7.2 Accuracy and Error

Accuracy & Error

A model’s accuracy rate essentially answers the question, “how many answers did you get right out of all the predictions that you made?”

To calculate the model’s accuracy rate, we need to sum the values in the cells for which the model’s predictions matched the actual results, and divide that sum by the total number of records that were included in the model.

	actual renew	actual non-renew	TOTAL
predict renew	541	59	600
predict non-renew	38	112	150
TOTAL	579	171	750

For the season pass renewal model, the highlighted cells in the table above indicate the cases in which the model’s classification was correct, as well as the cell indicating the total number of records analyzed in the model.
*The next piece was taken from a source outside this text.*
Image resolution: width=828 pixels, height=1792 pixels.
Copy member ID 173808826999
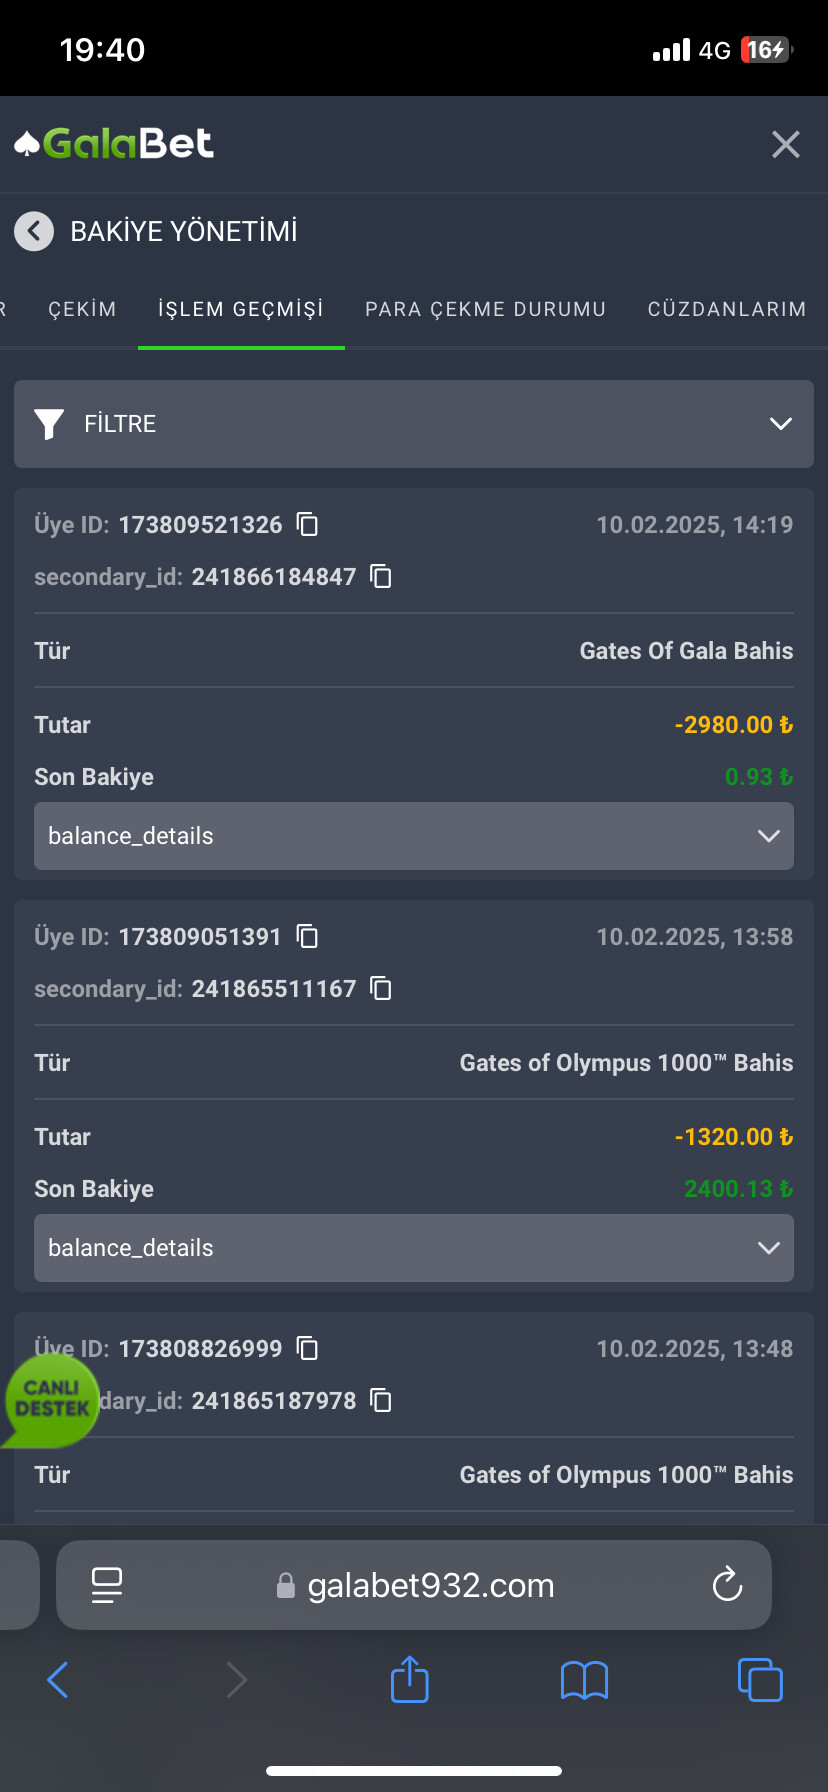308,1348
Since there are 653 (541+112) correct predictions, from a total of 750 records, we can say that this model achieved an accuracy of 87.07%.

To find the error rate, we can simply subtract the accuracy percentage from 1, or we can sum the number of instances in which the model’s prediction was incorrect, and divide that sum by the overall total. Since the model made 97 incorrect predictions (38+59) the error rate is 97/750, or 12.93%.

Often, a modeler’s primary goal will be to achieve high accuracy. However, this will not always be the case.

Suppose we were building a model that aimed to detect credit card fraud. For the sake of this example, let’s also assume that 99.95% of credit card transactions are NOT fraudulent.

If our model simply predicted that every transaction was non-fraudulent, its accuracy would be phenomenal. However, such a model would offer no practical value, as it would fail to detect the more noteworthy outcome class, the fraudulent transactions. In order to think properly about models whose goal is to identify members of a particular outcome class, we will need to examine some classification metrics beyond just accuracy and error.